Two other calling card rock art sites are also located in Crow country, both dating considerably earlier than Turner Rockshelter. One is Horned Headgear (24ML508), located at a well-known Musselshell River crossing (Loendorf 2012). There, the primary composition shows an Assiniboine warrior participating in a horse raid against Crow enemies. The artist of this composition took great care to identify himself and his enemies, down to specifics of their clothing and their horse’s equipment and accoutrements, allowing Loendorf to date the site to between AD 1780 and 1825. Equally importantly, the artist identifies himself and his opponent with sufficient detail that any contemporary tribesman—friend or foe—would have known who the participants were and could have understood the outcome of the fight. By carving at this well-used trail access into the Musselshell valley, outside his own Assiniboine tribal territory but well within Crow territory, the Assiniboine artist left a calling card that taunted the defeated Crows with the fact that he had come among them to steal their horse and defeat one of their best, while living to tell about it and fight another day.
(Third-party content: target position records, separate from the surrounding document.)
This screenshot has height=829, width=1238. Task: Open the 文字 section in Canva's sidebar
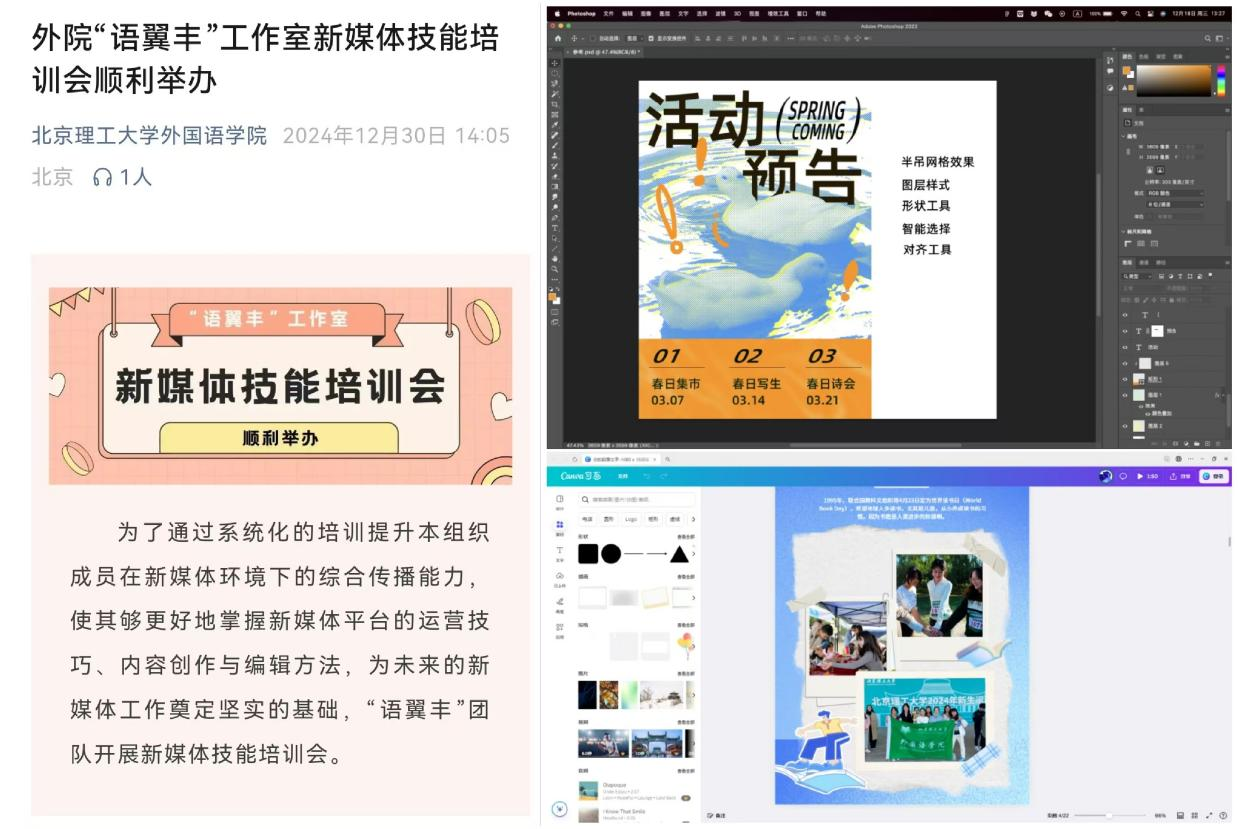point(559,550)
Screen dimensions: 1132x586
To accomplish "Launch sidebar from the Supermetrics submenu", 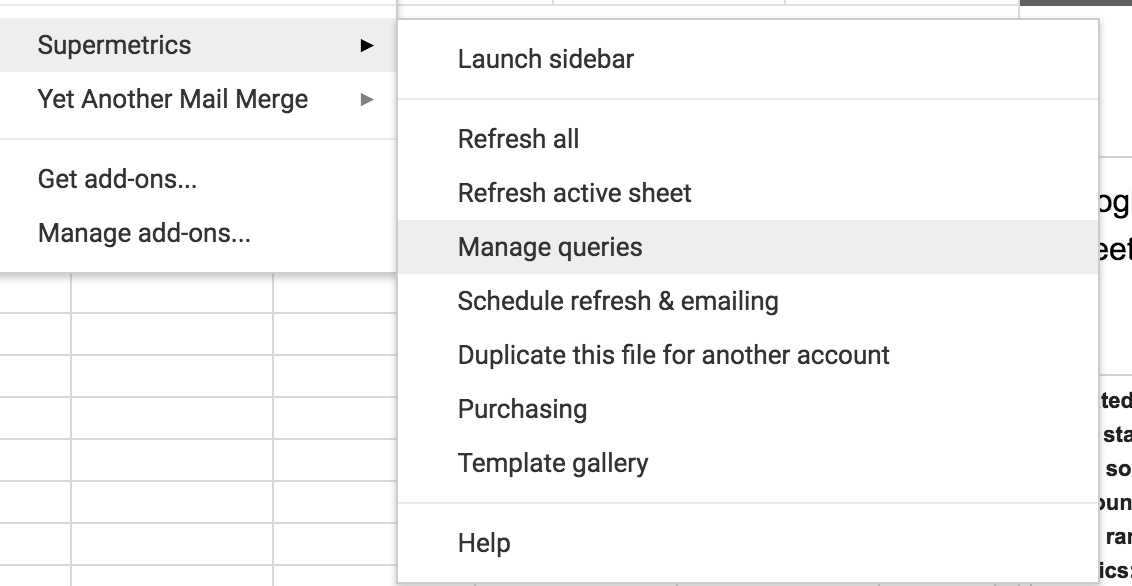I will click(545, 59).
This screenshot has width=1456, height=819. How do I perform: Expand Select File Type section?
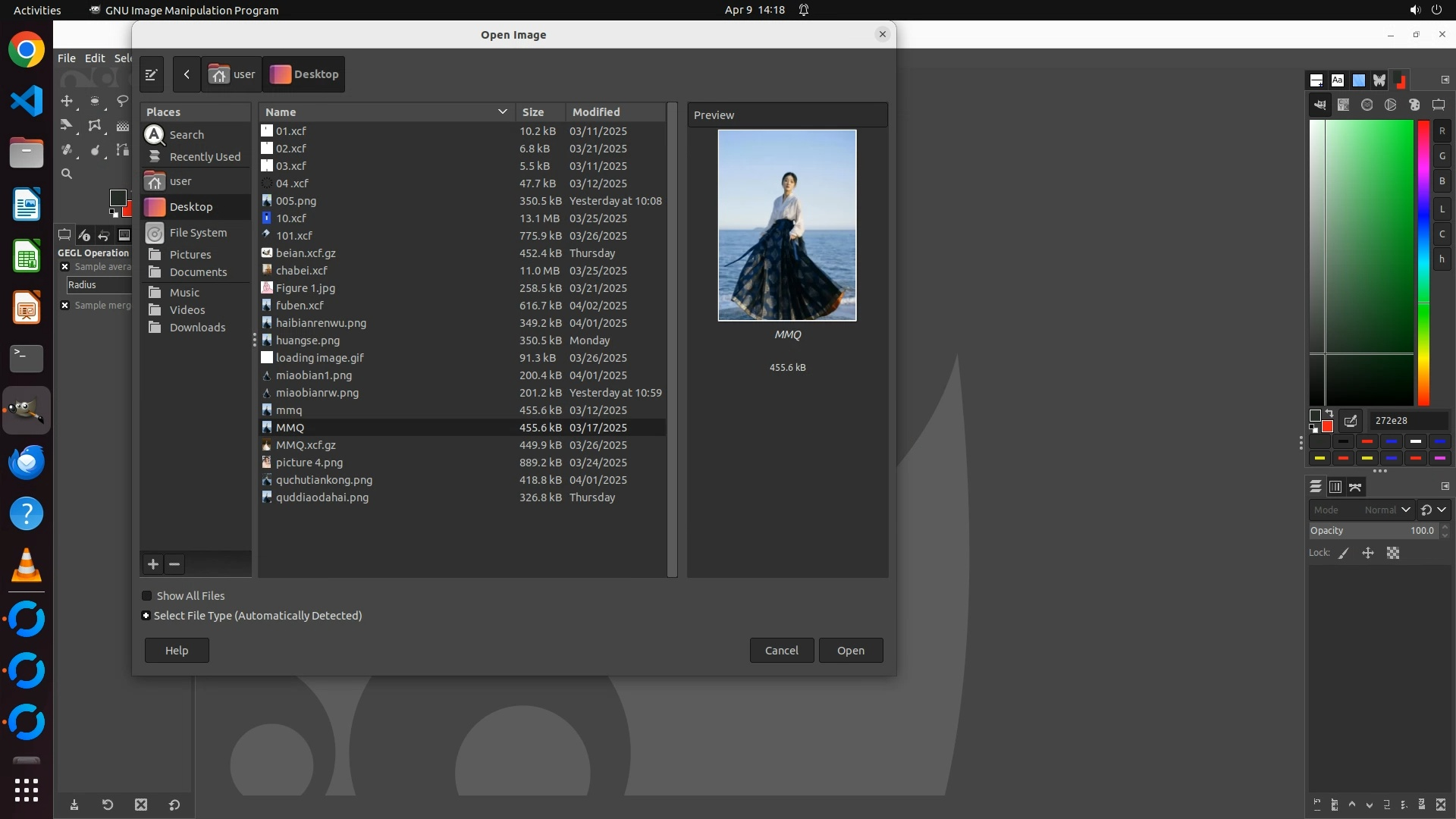[146, 616]
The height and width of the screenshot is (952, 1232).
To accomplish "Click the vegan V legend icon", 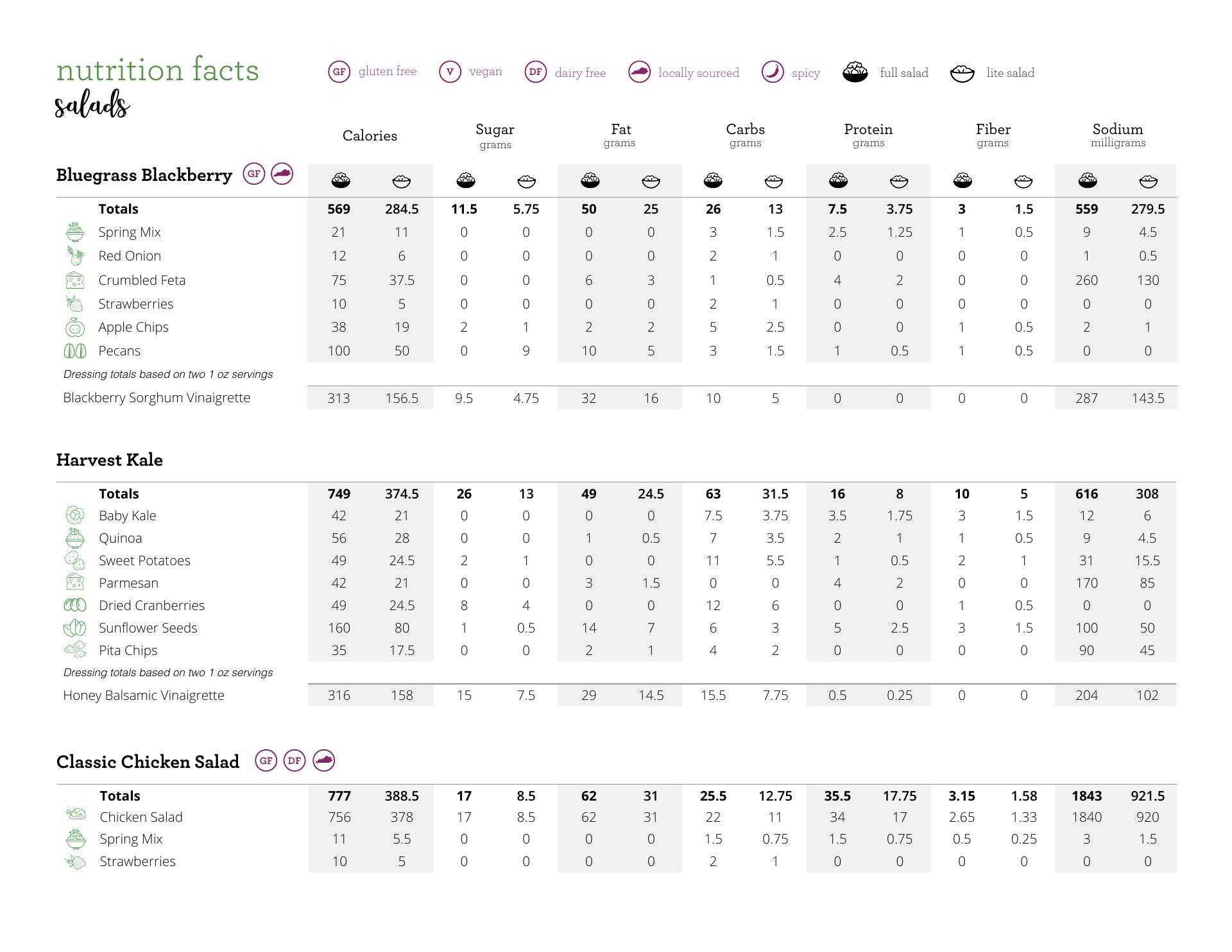I will pyautogui.click(x=450, y=71).
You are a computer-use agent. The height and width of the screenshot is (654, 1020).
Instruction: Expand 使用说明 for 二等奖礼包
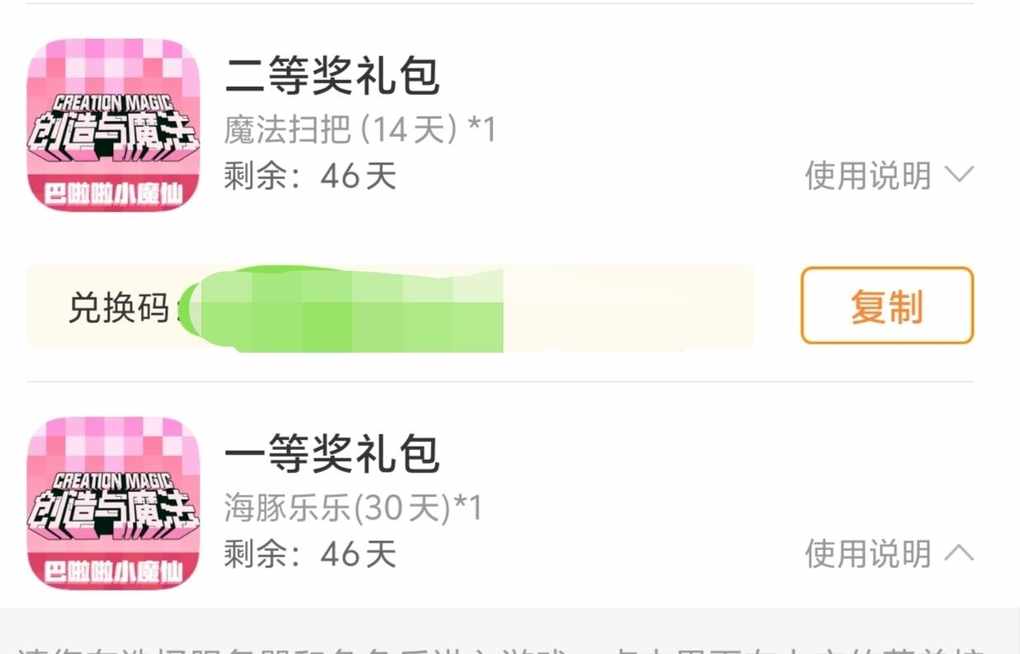[868, 176]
The third calling card site is Thirty Mile Mesa (24ML402), where petroglyphs associated with cribbed-log war lodges show horses and a boat carrying four humans (Mulloy 1965). These petroglyphs are identified as Blackfoot based on the hourglass body human figures (Conner 1984: 129; Keyser 2007) and the Blackfoot style horses depicted there and good evidence dates this images to 1806 (Cramer 1974). The site location, on a high overlook with a south-facing view into the Yellowstone valley, would have been a perfect Blackfoot stopping place, and leaving a calling card petroglyph there would have been essentially the same behavior as documented for arborglyphs made only a few decades later (Hosmer 1962; King 1964; Taylor 1895; Welch 1924).

Conclusion

Cheval Bonnet petroglyphs are a Crow war party’s rock art calling card, left deep in Blackfeet country. Three site motifs are exclusively linked to Historic Crow biographic rock art in Crow territory and the styles of humans and horses on panels 1 and 3 are duplicated almost exactly in Historic Crow robe art (Brownstone 2001; Keyser, Renfro 2016). Furthermore, these diagnostic images are not drawn in Blackfoot biographic art—either rock art or painted robes.

The site is one of four such calling cards confirmed on the Montana Plains, but others certainly exist. Recognizing them in the future, in Montana and surrounding areas, will become much easier as archaeologists understand this site type and learn how they are identified. 

James D. KEYSER
Oregon Archaeological Society
jkeyserfs@comcast.net

[1] Blackfoot refers collectively to the three tribes of the Blackfoot confederacy, while the name Blackfeet refers specifically to the local tribe, now residing in Montana, and in whose traditional territory the Cheval Bonnet site is located.

[2] Throughout the document, right and left are described from the perspective of the viewer.